* [Listed entries]
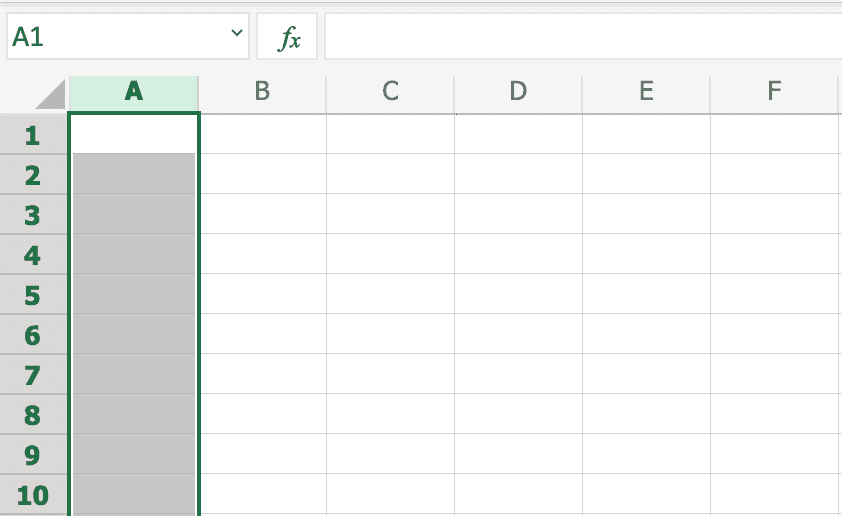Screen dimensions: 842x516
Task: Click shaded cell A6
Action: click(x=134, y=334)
* * *
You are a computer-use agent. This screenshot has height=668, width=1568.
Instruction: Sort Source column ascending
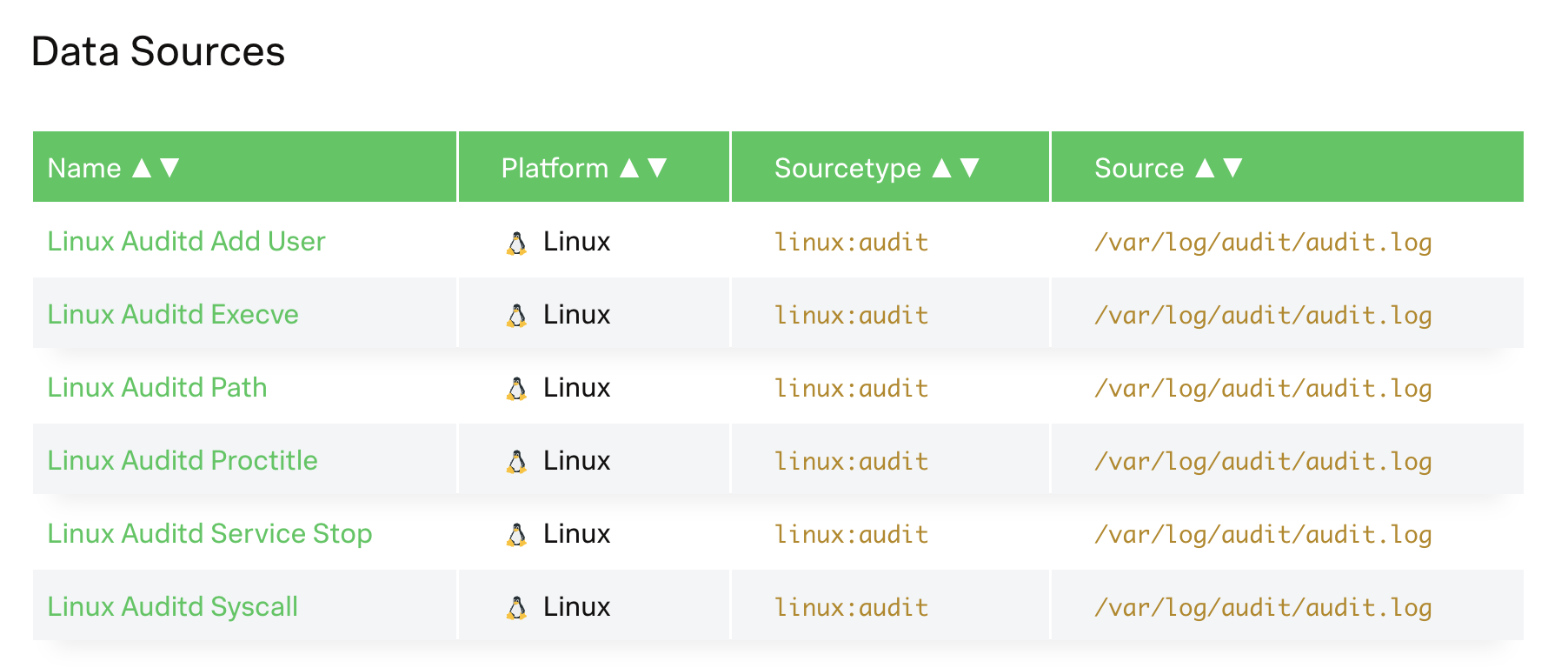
--
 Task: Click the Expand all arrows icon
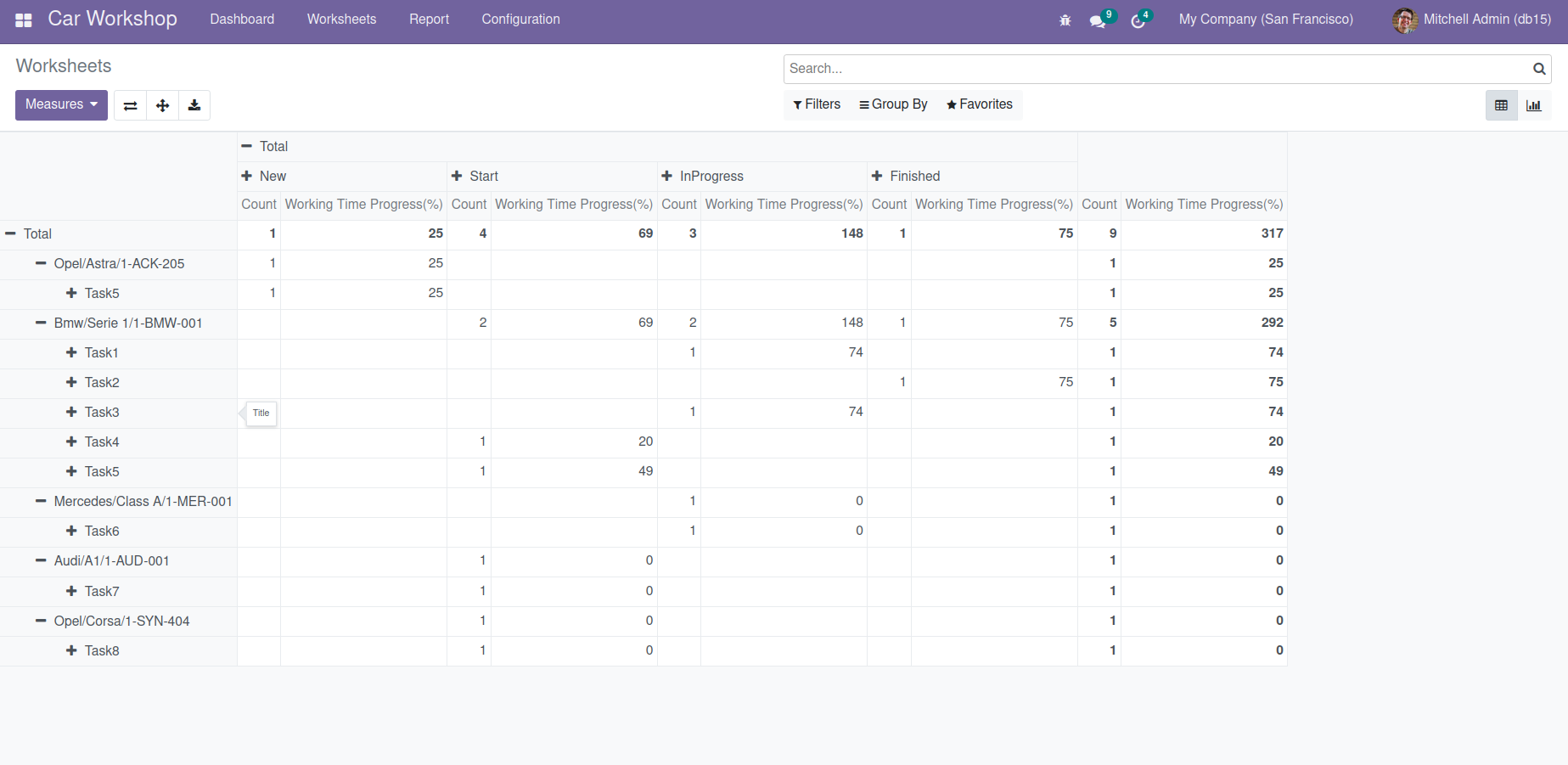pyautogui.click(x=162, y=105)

* [Work order]
The expected answer is an exact copy of the lines above, beginning at the line with "You are a computer-use" and ending at the line with "Instruction: Sort Source column ascending", with both ends in.

* [Answer to the exercise]
You are a computer-use agent. This screenshot has height=668, width=1568.
Instruction: Sort Source column ascending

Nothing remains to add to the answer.